Temple's call to youth ministry came when he was a high school senior in Charlotte, N.C. After hearing several Christian speakers, he felt God leading him to ministry and went to see his youth pastor. The man urged Temple to try another career, but when Temple couldn't get youth ministry out of his mind, the youth pastor knew Temple's call was genuine.

"[My youth pastor] said, 'I knew if you had any inkling to do anything else, I wanted to encourage you to pursue that," he said. "My prayer has been that God would not let you go in your call to youth ministry but that He would strengthen it.' And he said, 'I think that's what He's done.'"

So Temple enrolled in the youth ministry program at Liberty University in Lynchburg, Va., where he earned a degree and eventually became a graduate assistant in the university's Center for Youth Ministry. After completing graduate work in youth ministry, Temple began teaching at Liberty.

Throughout his education, Temple served in several youth ministry positions, but in 1999 he felt God drawing him to full-time youth ministry in West Palm Beach, Fla.

"I had been doing equipping and training for four or five years, two years full time on faculty, and God gave us a new fire and a new passion for serving in a local church," he said.

Temple's focus on working with teenagers eventually captured the attention of Southern's youth ministry program, and he was hired as the second faculty member in the International Center for Youth Ministry in 2002.

As a person with a lifelong call to youth ministry, Temple urges students to see youth ministry as an important job in the church rather than a stepping-stone to other ministry opportunities.

"As we continue to hold up the call and the standard and sound the call to reach students and do local church youth ministry more effectively, we will still see some that do it for a time and then move into other areas," he said. "But I think we'll see an increase, especially on our campus, in those coming who are committed to a lifelong call for youth ministry."

Training a new generation of youth ministers is particularly important today because Southern Baptist churches are increasingly seeking full-time youth ministers, Temple said.
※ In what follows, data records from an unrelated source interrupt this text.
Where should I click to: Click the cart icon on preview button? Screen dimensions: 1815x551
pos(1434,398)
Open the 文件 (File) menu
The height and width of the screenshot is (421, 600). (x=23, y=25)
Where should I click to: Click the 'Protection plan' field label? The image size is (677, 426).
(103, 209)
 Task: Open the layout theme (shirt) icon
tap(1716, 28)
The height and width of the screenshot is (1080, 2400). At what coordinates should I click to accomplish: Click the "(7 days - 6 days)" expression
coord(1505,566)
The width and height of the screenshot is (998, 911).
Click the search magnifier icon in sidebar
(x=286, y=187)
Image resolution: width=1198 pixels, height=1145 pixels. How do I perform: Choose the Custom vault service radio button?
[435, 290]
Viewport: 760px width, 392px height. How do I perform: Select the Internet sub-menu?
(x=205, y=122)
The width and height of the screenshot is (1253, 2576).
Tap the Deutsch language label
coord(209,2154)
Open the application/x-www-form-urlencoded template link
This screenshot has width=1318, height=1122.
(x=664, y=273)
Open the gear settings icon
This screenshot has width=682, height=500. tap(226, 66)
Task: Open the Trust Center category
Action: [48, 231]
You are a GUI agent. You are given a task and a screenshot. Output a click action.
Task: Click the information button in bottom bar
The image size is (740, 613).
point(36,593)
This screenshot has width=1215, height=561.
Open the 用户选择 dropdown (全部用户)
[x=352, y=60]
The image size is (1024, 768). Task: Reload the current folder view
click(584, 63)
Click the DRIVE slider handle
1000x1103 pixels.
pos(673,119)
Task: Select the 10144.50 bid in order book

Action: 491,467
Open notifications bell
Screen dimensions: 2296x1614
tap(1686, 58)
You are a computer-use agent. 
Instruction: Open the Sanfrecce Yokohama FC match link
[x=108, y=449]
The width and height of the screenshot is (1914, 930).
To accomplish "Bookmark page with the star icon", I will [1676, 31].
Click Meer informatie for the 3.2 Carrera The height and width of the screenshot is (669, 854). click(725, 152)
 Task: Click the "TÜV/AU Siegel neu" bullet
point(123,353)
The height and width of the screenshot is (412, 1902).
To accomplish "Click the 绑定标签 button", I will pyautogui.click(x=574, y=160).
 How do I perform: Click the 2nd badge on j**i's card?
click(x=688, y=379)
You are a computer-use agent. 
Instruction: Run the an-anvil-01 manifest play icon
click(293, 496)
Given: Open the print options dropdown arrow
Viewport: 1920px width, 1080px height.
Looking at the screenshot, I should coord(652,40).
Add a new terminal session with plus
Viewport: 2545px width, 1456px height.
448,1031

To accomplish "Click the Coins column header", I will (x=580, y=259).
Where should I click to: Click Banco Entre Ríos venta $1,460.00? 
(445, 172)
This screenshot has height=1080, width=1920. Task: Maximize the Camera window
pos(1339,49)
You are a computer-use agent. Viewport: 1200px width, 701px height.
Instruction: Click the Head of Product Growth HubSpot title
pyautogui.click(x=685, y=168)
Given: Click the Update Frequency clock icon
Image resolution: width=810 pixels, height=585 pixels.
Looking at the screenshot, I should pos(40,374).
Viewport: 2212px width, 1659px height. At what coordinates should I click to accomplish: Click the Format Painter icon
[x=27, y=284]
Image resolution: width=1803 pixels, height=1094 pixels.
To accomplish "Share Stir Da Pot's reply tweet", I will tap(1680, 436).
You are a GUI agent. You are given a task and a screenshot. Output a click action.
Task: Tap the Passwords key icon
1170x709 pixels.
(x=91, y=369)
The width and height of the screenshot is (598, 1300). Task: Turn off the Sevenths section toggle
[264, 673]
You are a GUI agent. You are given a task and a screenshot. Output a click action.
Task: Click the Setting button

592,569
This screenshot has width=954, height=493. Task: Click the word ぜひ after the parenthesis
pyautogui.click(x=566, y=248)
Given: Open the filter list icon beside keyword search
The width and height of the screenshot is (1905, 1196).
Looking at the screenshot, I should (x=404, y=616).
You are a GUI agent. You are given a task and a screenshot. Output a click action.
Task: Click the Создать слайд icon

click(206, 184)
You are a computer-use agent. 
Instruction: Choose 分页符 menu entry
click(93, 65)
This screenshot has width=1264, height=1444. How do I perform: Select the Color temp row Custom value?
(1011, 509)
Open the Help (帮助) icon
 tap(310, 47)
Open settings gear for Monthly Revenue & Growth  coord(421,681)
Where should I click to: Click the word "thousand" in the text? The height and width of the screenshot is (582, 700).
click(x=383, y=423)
He also emphasized the need to train youth ministers to minister to teens on the international mission field.

"Internationally we are seeing more and more opportunities in different countries where local church leaders and missionaries are expressing needs for those trained to work with adolescents around the world," he said. "We've got to jump on the opportunity."

Regardless of where they serve, all youth ministers must honor God by remaining faithful to their calls, Temple added.

"If we go into it with the mindset of ministering with integrity and doing what God has called us to do, I think we honor Him by following what He's put in our hearts," he said.